[Saved data entries]
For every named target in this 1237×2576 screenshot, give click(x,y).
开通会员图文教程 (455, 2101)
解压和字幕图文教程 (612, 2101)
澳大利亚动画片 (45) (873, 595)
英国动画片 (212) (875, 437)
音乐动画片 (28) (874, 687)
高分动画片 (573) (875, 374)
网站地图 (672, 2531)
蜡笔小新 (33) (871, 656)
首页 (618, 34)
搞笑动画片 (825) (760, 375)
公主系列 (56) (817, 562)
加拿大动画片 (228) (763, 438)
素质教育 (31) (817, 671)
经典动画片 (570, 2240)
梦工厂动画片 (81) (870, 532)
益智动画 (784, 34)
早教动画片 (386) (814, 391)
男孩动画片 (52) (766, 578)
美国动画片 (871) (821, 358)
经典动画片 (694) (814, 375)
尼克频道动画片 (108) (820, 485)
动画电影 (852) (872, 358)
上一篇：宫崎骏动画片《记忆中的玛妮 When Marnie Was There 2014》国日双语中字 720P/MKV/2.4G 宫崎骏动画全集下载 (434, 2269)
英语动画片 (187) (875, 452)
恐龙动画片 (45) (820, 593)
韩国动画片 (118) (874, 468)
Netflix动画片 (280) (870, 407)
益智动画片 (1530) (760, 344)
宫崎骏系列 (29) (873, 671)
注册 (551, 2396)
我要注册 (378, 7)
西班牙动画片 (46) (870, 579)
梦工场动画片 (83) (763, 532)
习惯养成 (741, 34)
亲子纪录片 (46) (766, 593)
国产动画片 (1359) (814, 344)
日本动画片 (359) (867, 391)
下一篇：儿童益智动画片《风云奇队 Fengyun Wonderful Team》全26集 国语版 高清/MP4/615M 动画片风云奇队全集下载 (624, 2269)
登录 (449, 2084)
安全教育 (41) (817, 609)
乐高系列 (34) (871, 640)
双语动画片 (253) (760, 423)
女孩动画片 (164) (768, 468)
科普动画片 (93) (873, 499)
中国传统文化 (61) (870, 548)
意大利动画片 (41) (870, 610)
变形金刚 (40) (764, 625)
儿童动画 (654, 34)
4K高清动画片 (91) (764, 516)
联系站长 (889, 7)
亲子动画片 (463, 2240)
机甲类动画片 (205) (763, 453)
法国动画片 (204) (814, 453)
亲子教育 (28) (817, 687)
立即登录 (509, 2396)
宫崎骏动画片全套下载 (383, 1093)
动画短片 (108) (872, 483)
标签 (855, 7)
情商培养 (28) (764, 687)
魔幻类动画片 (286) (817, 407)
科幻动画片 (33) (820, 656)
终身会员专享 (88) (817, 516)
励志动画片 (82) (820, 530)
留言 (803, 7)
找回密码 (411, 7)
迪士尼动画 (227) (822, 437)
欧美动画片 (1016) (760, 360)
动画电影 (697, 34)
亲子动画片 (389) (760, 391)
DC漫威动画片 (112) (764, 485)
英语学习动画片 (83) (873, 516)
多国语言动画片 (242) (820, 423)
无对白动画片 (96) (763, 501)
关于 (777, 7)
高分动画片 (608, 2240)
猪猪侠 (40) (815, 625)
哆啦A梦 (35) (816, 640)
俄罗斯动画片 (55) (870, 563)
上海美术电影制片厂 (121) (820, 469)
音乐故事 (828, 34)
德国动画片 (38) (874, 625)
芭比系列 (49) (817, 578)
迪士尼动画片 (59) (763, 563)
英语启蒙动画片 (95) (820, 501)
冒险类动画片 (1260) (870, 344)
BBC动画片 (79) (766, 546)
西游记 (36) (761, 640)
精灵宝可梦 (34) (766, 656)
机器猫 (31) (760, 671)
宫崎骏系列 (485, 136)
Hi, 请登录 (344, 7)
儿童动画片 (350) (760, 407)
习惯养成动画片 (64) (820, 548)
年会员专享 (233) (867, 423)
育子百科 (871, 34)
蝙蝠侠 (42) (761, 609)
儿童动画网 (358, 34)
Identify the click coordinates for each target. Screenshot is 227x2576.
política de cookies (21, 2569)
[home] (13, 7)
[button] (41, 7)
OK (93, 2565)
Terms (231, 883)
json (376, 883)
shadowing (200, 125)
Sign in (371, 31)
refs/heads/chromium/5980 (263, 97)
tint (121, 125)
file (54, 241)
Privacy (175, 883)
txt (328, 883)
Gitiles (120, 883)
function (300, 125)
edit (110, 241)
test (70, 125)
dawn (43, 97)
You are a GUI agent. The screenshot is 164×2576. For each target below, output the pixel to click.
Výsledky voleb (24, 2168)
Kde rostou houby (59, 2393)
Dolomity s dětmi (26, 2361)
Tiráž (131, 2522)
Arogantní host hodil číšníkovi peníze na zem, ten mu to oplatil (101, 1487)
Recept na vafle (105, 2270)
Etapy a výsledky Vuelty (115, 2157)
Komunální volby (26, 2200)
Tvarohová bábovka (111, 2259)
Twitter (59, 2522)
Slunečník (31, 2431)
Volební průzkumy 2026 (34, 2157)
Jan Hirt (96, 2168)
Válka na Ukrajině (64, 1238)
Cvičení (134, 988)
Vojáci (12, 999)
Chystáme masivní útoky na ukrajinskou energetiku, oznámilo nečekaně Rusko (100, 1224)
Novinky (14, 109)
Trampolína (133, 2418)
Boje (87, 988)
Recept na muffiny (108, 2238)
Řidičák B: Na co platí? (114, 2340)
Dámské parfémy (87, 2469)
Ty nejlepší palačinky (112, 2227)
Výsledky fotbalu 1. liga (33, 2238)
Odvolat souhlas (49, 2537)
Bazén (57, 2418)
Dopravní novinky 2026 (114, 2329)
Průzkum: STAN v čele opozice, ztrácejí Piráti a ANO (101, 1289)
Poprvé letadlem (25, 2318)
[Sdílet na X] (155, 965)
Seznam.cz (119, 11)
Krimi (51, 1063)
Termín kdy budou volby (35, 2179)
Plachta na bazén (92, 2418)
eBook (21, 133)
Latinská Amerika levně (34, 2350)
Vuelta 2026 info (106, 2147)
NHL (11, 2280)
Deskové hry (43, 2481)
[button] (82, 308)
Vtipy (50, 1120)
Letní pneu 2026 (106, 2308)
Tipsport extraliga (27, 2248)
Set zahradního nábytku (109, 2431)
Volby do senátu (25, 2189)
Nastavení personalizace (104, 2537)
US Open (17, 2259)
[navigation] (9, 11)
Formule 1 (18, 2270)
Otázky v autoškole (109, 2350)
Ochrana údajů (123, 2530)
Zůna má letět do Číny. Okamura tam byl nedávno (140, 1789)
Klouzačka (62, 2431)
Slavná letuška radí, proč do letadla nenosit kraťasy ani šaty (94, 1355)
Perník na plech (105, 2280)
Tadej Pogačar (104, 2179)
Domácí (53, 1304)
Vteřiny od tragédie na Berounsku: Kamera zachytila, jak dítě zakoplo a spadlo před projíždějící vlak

▶ _EXERCISE REQUIREMENTS_
Your answer must consist solely of the lines from the top of the entries above through the line containing "Netflix动画片 (280) (870, 407)", copied exactly, both ends included.

▶ _TASK RESULT_
For every named target in this 1237×2576 screenshot, give click(x,y).
开通会员图文教程 (455, 2101)
解压和字幕图文教程 (612, 2101)
澳大利亚动画片 (45) (873, 595)
英国动画片 (212) (875, 437)
音乐动画片 (28) (874, 687)
高分动画片 (573) (875, 374)
网站地图 (672, 2531)
蜡笔小新 (33) (871, 656)
首页 (618, 34)
搞笑动画片 (825) (760, 375)
公主系列 (56) (817, 562)
加拿大动画片 (228) (763, 438)
素质教育 (31) (817, 671)
经典动画片 (570, 2240)
梦工厂动画片 (81) (870, 532)
益智动画 (784, 34)
早教动画片 (386) (814, 391)
男孩动画片 (52) (766, 578)
美国动画片 (871) (821, 358)
经典动画片 (694) (814, 375)
尼克频道动画片 (108) (820, 485)
动画电影 (852) (872, 358)
上一篇：宫崎骏动画片《记忆中的玛妮 When Marnie Was There 2014》国日双语中字 720P/MKV/2.4G 宫崎骏动画全集下载 (434, 2269)
英语动画片 (187) (875, 452)
恐龙动画片 (45) (820, 593)
韩国动画片 (118) (874, 468)
Netflix动画片 (280) (870, 407)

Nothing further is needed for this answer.